Distributed Representations Enable Robust Multi-Timescale Symbolic Computation in Neuromorphic Hardware
Madison Cotteret, Hugh Greatorex, Alpha Renner, Junren Chen, Emre Neftci, Huaqiang Wu, Giacomo Indiveri, Martin Ziegler, Elisabetta Chicca
TL;DR
The paper addresses the challenge of robust multi-timescale computation with recurrent spiking networks by embedding deterministic finite automata into RSNN dynamics using high-dimensional distributed representations from vector symbolic architectures. It introduces a one-shot learning scheme where each DFA state is stored as a fixed-point attractor via autoassociative terms and transitions are implemented as superimposed heteroassociative terms bound to input hypervectors; masking acts as an unbinding operation to trigger transitions. The approach is validated across simulations with noisy weights, a closed-loop memristive crossbar hardware setup, and a large-scale Loihi 2 implementation, showing scalability and robustness without heavy hardware-specific tuning.
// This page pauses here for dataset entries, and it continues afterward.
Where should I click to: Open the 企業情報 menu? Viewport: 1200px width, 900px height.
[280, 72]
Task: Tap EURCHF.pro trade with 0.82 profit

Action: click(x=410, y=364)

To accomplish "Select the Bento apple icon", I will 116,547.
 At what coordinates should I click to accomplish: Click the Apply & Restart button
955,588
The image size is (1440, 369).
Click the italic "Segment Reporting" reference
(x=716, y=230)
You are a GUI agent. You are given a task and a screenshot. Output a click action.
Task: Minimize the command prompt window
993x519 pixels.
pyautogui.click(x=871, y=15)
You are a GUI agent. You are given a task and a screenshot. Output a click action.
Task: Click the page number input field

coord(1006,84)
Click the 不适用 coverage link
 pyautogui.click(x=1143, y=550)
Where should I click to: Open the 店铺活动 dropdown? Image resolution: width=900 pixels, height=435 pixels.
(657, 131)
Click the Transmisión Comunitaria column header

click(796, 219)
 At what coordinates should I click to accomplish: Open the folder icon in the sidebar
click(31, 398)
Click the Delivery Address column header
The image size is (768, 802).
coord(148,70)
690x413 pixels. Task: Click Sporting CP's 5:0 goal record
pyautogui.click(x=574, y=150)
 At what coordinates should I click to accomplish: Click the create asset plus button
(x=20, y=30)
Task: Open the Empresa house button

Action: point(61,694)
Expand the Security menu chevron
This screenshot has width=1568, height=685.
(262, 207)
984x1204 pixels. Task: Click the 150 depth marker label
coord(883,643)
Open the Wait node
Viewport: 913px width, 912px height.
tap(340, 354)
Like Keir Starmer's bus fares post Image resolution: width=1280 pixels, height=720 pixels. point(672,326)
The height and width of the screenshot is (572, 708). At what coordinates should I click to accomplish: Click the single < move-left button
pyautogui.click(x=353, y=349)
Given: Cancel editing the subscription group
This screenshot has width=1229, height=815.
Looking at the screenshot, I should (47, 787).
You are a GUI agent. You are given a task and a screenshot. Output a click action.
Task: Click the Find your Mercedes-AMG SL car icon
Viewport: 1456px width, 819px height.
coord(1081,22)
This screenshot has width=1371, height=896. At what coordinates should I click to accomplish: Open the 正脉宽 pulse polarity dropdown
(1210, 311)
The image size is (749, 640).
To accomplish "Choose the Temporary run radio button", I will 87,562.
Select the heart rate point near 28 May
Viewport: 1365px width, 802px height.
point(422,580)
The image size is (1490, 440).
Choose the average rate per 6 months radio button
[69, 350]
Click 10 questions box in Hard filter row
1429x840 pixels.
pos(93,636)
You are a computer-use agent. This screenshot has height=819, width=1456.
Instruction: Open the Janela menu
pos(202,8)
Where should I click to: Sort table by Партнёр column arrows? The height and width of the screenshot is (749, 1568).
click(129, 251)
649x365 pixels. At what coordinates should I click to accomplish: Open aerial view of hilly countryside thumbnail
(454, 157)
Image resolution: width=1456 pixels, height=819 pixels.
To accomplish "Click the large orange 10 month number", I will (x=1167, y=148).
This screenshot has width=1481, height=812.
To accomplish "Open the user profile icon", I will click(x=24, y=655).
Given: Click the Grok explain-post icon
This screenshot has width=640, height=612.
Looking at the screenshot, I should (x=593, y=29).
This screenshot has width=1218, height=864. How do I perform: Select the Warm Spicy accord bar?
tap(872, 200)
Capacity analyses reveal quadratic scaling with network size, confirming that distributed representations provide a robust, hardware-friendly abstraction for embedding symbolic computation in neuromorphic hardware, potentially enabling cross-platform cognitive algorithms.
Abstract
Programming recurrent spiking neural networks (RSNNs) to robustly perform multi-timescale computation remains a difficult challenge. To address this, we describe a single-shot weight learning scheme to embed robust multi-timescale dynamics into attractor-based RSNNs, by exploiting the properties of high-dimensional distributed representations. We embed finite state machines into the RSNN dynamics by superimposing a symmetric autoassociative weight matrix and asymmetric transition terms, which are each formed by the vector binding of an input and heteroassociative outer-products between states. Our approach is validated through simulations with highly nonideal weights; an experimental closed-loop memristive hardware setup; and on Loihi 2, where it scales seamlessly to large state machines. This work introduces a scalable approach to embed robust symbolic computation through recurrent dynamics into neuromorphic hardware, without requiring parameter fine-tuning or significant platform-specific optimisation. Moreover, it demonstrates that distributed symbolic representations serve as a highly capable representation-invariant language for cognitive algorithms in neuromorphic hardware.